A estratégia das majors foi vender um "blend" de minério de menor teor com o de maior teor, otimizando custos e maximizando os ganhos. De um lado, a Vale criou o Brazilian Blend Fines (BRBF), resultado da mistura de Carajás com o produto dos Sistemas Sul e Sudeste. Do outro lado, a Rio Tinto criou o "Pilbara Blend".

Com esses novos produtos, as empresas podem optar por vender o minério de teor mais alto quando demandado e, quando o mercado estiver menos aquecido, escoar o blend.

E o que isso tem a ver com o projeto West III? Segundo a Vale, o BRBF é produzido no terminal marítimo de Teluk Rubiah, na Malásia, e em 17 portos da China, incluindo o de Shulanghu. "Esse processo reduz o tempo necessário para atendimento dos mercados asiáticos e aumenta nossa capilaridade de distribuição ao permitir o uso de embarcações menores", disse a Vale em comunicado.

Vale a pena?

Antes do desastre de Brumadinho, a Vale projetava atingir 400 milhões de toneladas de produção de minério de ferro, plano que foi deixado de lado temporariamente. Agora, a companhia está preparando terreno para voltar a liderar o mercado global.

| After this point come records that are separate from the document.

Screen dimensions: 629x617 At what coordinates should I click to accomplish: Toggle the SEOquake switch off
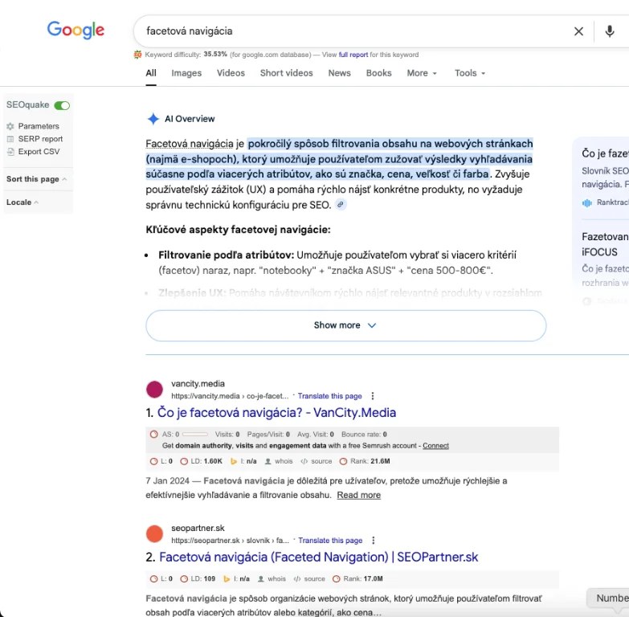point(62,105)
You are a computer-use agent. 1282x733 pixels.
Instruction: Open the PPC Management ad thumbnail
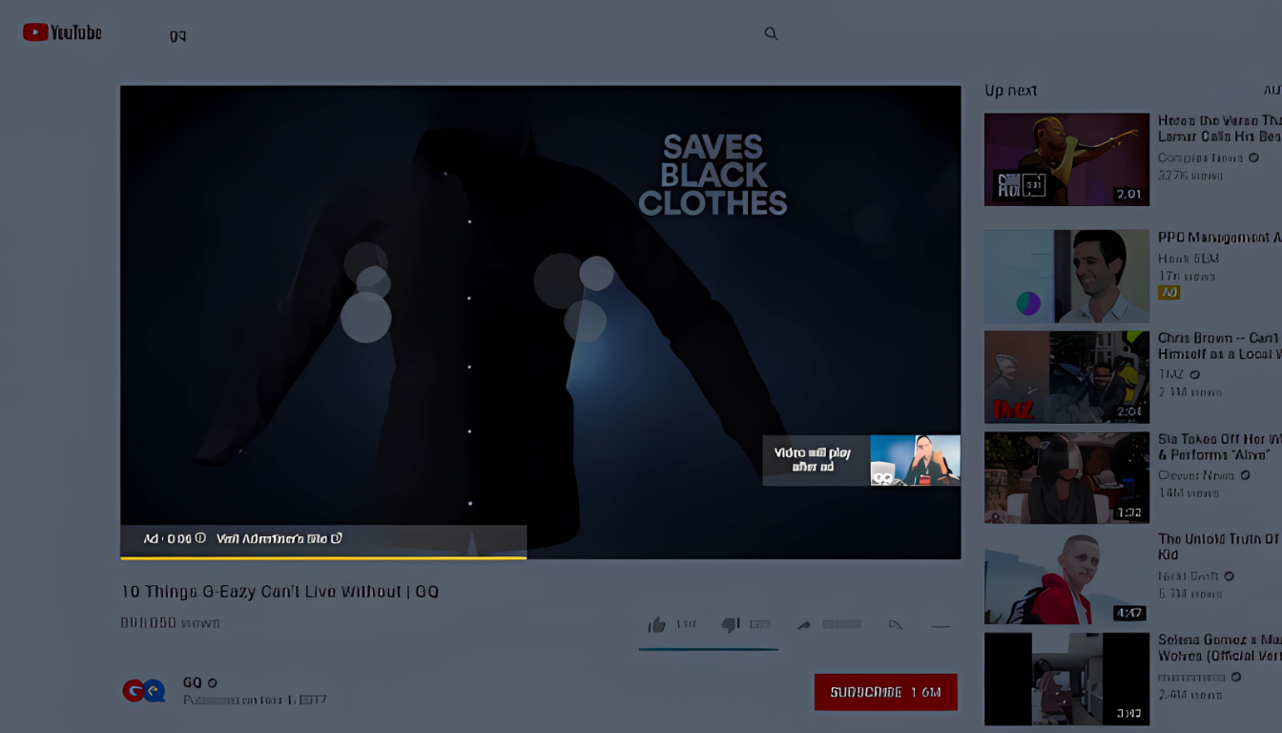[1066, 276]
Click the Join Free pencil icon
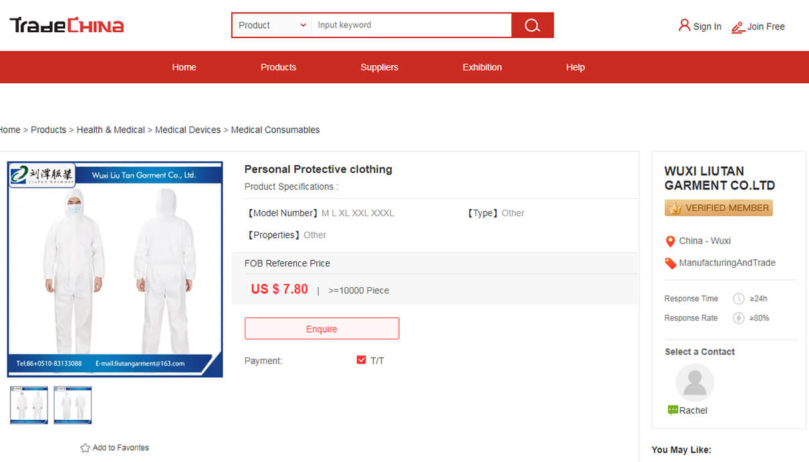Image resolution: width=809 pixels, height=462 pixels. coord(737,27)
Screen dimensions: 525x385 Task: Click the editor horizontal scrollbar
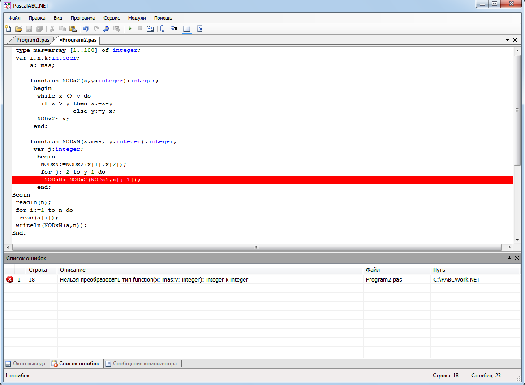257,247
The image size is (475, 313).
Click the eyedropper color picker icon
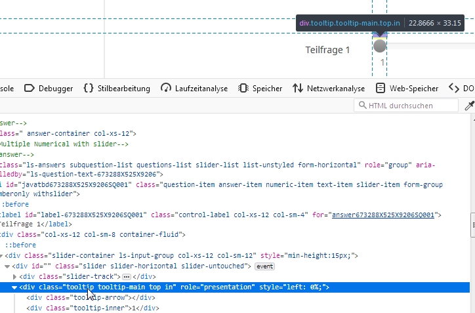[469, 106]
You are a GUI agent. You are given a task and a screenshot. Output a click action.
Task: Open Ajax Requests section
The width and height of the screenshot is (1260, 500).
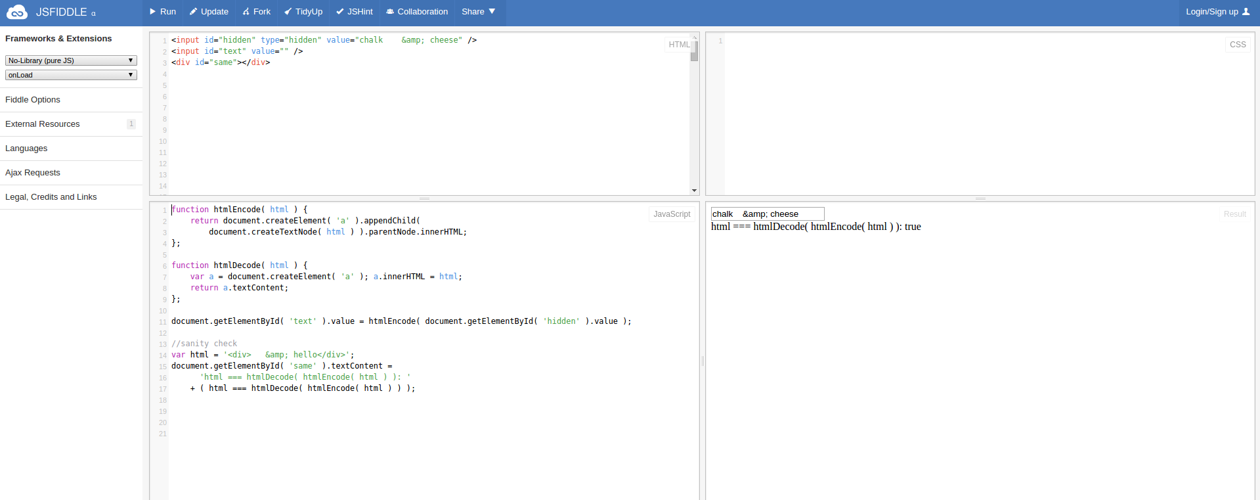(x=33, y=173)
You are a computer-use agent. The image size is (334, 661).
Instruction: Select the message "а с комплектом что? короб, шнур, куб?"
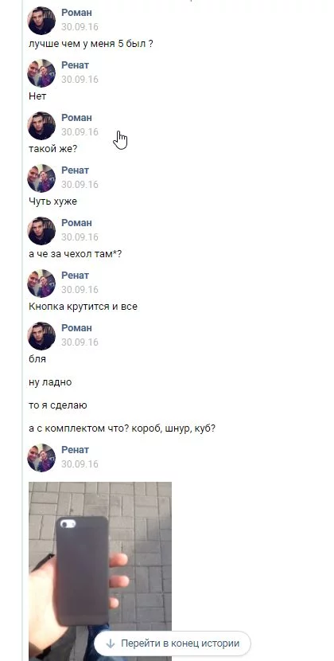pyautogui.click(x=122, y=428)
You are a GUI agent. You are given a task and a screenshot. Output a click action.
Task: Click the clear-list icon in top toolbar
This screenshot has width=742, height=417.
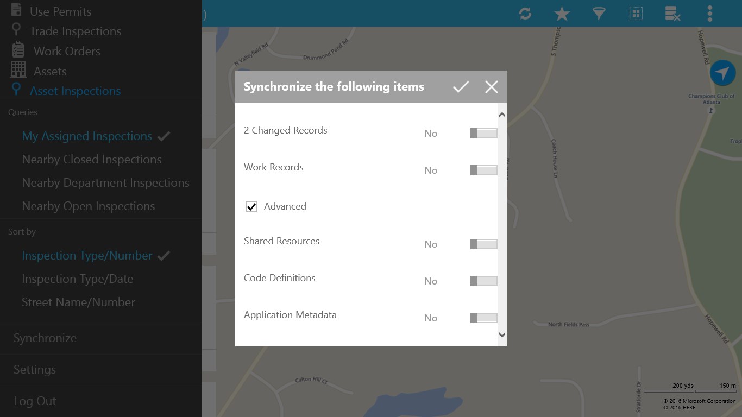pyautogui.click(x=672, y=14)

No entanto, os desastres de Brumadinho e Mariana, ambos em Minas Gerais, colocaram um grande obstáculo no caminho da Vale. "O projeto no porto da China certamente ajudará nos volumes de vendas da companhia, mas o principal fator que explica o tamanho do desconto no valuation da Vale em relação a Rio Tinto e BHP é justamente o passivo ambiental", afirma Bruno Lima, analista de renda variável da EXAME Research.

Segundo o especialista, as métricas de sustentabilidade, impacto social e governança (ESG, na sigla em inglês) têm sido muito mais importantes no momento de o investidor decidir entre Vale, Rio Tinto e BHP.

"Se superada a agenda do ESG, com retomada do pagamento de dividendos, a Vale poderá voltar a brigar com os principais líderes globais."